● **WHAT IS BEING ASKED**
Write out the data once more, exactly as it reads.

(Beginning of DATA SHOWN)

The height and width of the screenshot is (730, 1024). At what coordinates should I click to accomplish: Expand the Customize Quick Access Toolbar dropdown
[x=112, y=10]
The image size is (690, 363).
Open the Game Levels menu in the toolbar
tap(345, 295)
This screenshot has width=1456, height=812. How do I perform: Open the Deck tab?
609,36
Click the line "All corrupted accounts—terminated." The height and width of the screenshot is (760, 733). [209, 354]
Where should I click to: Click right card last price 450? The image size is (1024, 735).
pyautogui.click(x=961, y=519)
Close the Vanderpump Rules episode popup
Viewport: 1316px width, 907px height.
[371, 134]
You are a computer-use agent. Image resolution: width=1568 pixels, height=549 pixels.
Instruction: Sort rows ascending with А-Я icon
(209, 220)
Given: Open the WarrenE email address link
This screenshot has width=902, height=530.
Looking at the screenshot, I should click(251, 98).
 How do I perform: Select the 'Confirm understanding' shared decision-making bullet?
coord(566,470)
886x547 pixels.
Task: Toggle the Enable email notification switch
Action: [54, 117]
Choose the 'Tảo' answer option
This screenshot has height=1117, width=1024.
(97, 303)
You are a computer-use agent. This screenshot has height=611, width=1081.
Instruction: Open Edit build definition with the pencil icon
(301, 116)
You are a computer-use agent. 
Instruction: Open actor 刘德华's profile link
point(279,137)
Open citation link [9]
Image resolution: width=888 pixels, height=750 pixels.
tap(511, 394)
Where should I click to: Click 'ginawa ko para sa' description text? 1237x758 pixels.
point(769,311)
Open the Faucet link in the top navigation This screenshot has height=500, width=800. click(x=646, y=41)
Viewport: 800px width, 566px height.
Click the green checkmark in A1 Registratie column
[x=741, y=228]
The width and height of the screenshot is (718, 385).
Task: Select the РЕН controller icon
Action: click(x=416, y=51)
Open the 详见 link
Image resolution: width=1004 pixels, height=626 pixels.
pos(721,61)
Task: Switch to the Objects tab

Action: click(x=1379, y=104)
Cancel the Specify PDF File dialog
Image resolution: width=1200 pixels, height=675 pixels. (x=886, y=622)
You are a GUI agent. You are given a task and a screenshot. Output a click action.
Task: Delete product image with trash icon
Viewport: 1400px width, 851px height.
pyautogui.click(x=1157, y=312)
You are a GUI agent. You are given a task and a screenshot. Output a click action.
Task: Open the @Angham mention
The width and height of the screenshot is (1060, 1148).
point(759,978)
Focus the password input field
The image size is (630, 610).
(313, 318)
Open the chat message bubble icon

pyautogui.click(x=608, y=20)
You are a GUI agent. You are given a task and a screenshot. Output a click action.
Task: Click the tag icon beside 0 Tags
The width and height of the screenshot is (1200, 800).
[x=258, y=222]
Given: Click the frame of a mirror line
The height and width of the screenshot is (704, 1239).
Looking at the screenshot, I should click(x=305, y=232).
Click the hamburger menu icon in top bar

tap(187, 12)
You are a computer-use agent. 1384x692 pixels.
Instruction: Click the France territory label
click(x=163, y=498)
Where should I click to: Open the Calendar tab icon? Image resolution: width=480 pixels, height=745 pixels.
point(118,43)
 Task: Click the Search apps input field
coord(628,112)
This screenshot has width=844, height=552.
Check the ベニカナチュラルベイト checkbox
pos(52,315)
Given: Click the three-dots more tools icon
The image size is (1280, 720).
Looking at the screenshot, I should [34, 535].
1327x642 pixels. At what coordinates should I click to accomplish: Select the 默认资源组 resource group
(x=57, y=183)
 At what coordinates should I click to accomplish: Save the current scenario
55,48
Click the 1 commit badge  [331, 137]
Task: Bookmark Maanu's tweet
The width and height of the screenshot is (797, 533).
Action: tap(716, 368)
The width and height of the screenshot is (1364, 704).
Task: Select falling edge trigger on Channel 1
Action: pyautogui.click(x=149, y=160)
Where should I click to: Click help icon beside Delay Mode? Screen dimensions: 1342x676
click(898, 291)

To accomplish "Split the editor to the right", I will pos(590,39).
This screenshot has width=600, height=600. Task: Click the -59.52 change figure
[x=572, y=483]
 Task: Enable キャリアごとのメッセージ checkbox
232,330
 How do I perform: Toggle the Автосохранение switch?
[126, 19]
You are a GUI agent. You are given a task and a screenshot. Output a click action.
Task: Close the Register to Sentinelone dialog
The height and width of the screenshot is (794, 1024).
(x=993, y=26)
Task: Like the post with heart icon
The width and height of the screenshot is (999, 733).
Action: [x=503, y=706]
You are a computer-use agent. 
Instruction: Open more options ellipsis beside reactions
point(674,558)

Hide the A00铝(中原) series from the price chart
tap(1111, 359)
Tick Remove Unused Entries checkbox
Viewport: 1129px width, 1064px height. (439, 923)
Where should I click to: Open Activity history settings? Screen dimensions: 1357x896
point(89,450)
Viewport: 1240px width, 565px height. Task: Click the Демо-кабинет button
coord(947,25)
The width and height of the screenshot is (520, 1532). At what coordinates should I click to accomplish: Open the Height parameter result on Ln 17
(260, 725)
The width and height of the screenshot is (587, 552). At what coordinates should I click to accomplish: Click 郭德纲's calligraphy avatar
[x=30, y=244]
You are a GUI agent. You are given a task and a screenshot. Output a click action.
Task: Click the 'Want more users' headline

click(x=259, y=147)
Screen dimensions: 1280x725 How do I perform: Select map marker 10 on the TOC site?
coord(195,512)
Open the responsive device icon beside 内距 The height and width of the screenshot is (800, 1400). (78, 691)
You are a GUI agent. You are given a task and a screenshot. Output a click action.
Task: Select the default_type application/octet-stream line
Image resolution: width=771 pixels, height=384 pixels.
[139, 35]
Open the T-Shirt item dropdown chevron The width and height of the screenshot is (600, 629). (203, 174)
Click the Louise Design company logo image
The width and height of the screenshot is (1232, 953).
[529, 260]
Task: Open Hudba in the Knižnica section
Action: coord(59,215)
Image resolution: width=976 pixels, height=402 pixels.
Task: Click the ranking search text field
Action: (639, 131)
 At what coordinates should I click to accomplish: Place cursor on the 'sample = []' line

(End of DATA SHOWN)

● **SOLUTION BELOW**
The height and width of the screenshot is (730, 1024). At what coordinates should I click to accomplish: Expand the Customize Quick Access Toolbar dropdown
[x=112, y=10]
The image size is (690, 363).
Open the Game Levels menu in the toolbar
tap(345, 295)
This screenshot has width=1456, height=812. How do I perform: Open the Deck tab?
609,36
Click the line "All corrupted accounts—terminated." The height and width of the screenshot is (760, 733). [209, 354]
Where should I click to: Click right card last price 450? The image size is (1024, 735).
pyautogui.click(x=961, y=519)
Close the Vanderpump Rules episode popup
Viewport: 1316px width, 907px height.
[371, 134]
You are a computer-use agent. Image resolution: width=1568 pixels, height=549 pixels.
Instruction: Sort rows ascending with А-Я icon
(209, 220)
Given: Open the WarrenE email address link
This screenshot has width=902, height=530.
Looking at the screenshot, I should click(251, 98).
 How do I perform: Select the 'Confirm understanding' shared decision-making bullet?
coord(566,470)
886x547 pixels.
Task: Toggle the Enable email notification switch
Action: [54, 117]
Choose the 'Tảo' answer option
This screenshot has height=1117, width=1024.
(97, 303)
You are a computer-use agent. This screenshot has height=611, width=1081.
Instruction: Open Edit build definition with the pencil icon
(301, 116)
You are a computer-use agent. 
Instruction: Open actor 刘德华's profile link
point(279,137)
Open citation link [9]
Image resolution: width=888 pixels, height=750 pixels.
tap(511, 394)
Where should I click to: Click 'ginawa ko para sa' description text? 1237x758 pixels.
point(769,311)
Open the Faucet link in the top navigation This screenshot has height=500, width=800. click(x=646, y=41)
Viewport: 800px width, 566px height.
Click the green checkmark in A1 Registratie column
[x=741, y=228]
The width and height of the screenshot is (718, 385).
Task: Select the РЕН controller icon
Action: click(x=416, y=51)
Open the 详见 link
Image resolution: width=1004 pixels, height=626 pixels.
pos(721,61)
Task: Switch to the Objects tab

Action: click(x=1379, y=104)
Cancel the Specify PDF File dialog
Image resolution: width=1200 pixels, height=675 pixels. (x=886, y=622)
You are a GUI agent. You are given a task and a screenshot. Output a click action.
Task: Delete product image with trash icon
Viewport: 1400px width, 851px height.
pyautogui.click(x=1157, y=312)
You are a GUI agent. You are given a task and a screenshot. Output a click action.
Task: Open the @Angham mention
The width and height of the screenshot is (1060, 1148).
point(759,978)
Focus the password input field
The image size is (630, 610).
(313, 318)
Open the chat message bubble icon

pyautogui.click(x=608, y=20)
You are a GUI agent. You are given a task and a screenshot. Output a click action.
Task: Click the tag icon beside 0 Tags
The width and height of the screenshot is (1200, 800).
[x=258, y=222]
Given: Click the frame of a mirror line
The height and width of the screenshot is (704, 1239).
Looking at the screenshot, I should click(x=305, y=232).
Click the hamburger menu icon in top bar

tap(187, 12)
You are a computer-use agent. 1384x692 pixels.
Instruction: Click the France territory label
click(x=163, y=498)
Where should I click to: Open the Calendar tab icon? Image resolution: width=480 pixels, height=745 pixels.
point(118,43)
 Task: Click the Search apps input field
coord(628,112)
This screenshot has width=844, height=552.
Check the ベニカナチュラルベイト checkbox
pos(52,315)
Given: Click the three-dots more tools icon
The image size is (1280, 720).
Looking at the screenshot, I should [34, 535].
1327x642 pixels. At what coordinates should I click to accomplish: Select the 默认资源组 resource group
(x=57, y=183)
 At what coordinates should I click to accomplish: Save the current scenario
55,48
Click the 1 commit badge  [331, 137]
Task: Bookmark Maanu's tweet
The width and height of the screenshot is (797, 533).
Action: tap(716, 368)
The width and height of the screenshot is (1364, 704).
Task: Select falling edge trigger on Channel 1
Action: pyautogui.click(x=149, y=160)
Where should I click to: Click help icon beside Delay Mode? Screen dimensions: 1342x676
click(898, 291)

To accomplish "Split the editor to the right", I will pos(590,39).
This screenshot has width=600, height=600. Task: Click the -59.52 change figure
[x=572, y=483]
 Task: Enable キャリアごとのメッセージ checkbox
232,330
 How do I perform: Toggle the Автосохранение switch?
[126, 19]
You are a GUI agent. You are given a task and a screenshot. Output a click action.
Task: Close the Register to Sentinelone dialog
The height and width of the screenshot is (794, 1024).
(x=993, y=26)
Task: Like the post with heart icon
The width and height of the screenshot is (999, 733).
Action: [x=503, y=706]
You are a computer-use agent. 
Instruction: Open more options ellipsis beside reactions
point(674,558)

Hide the A00铝(中原) series from the price chart
tap(1111, 359)
Tick Remove Unused Entries checkbox
Viewport: 1129px width, 1064px height. (439, 923)
Where should I click to: Open Activity history settings? Screen dimensions: 1357x896
point(89,450)
Viewport: 1240px width, 565px height. Task: Click the Демо-кабинет button
coord(947,25)
The width and height of the screenshot is (520, 1532). At what coordinates should I click to accomplish: Open the Height parameter result on Ln 17
(260, 725)
The width and height of the screenshot is (587, 552). At what coordinates should I click to accomplish: Click 郭德纲's calligraphy avatar
[x=30, y=244]
You are a GUI agent. You are given a task and a screenshot. Output a click action.
Task: Click the 'Want more users' headline

click(x=259, y=147)
Screen dimensions: 1280x725 How do I perform: Select map marker 10 on the TOC site?
coord(195,512)
Open the responsive device icon beside 内距 The height and width of the screenshot is (800, 1400). (78, 691)
You are a GUI agent. You are given a task and a screenshot. Output a click action.
Task: Select the default_type application/octet-stream line
Image resolution: width=771 pixels, height=384 pixels.
[139, 35]
Open the T-Shirt item dropdown chevron The width and height of the screenshot is (600, 629). (203, 174)
Click the Louise Design company logo image
The width and height of the screenshot is (1232, 953).
[529, 260]
Task: Open Hudba in the Knižnica section
Action: coord(59,215)
Image resolution: width=976 pixels, height=402 pixels.
Task: Click the ranking search text field
Action: (639, 131)
 At what coordinates should I click to accomplish: Place cursor on the 'sample = []' line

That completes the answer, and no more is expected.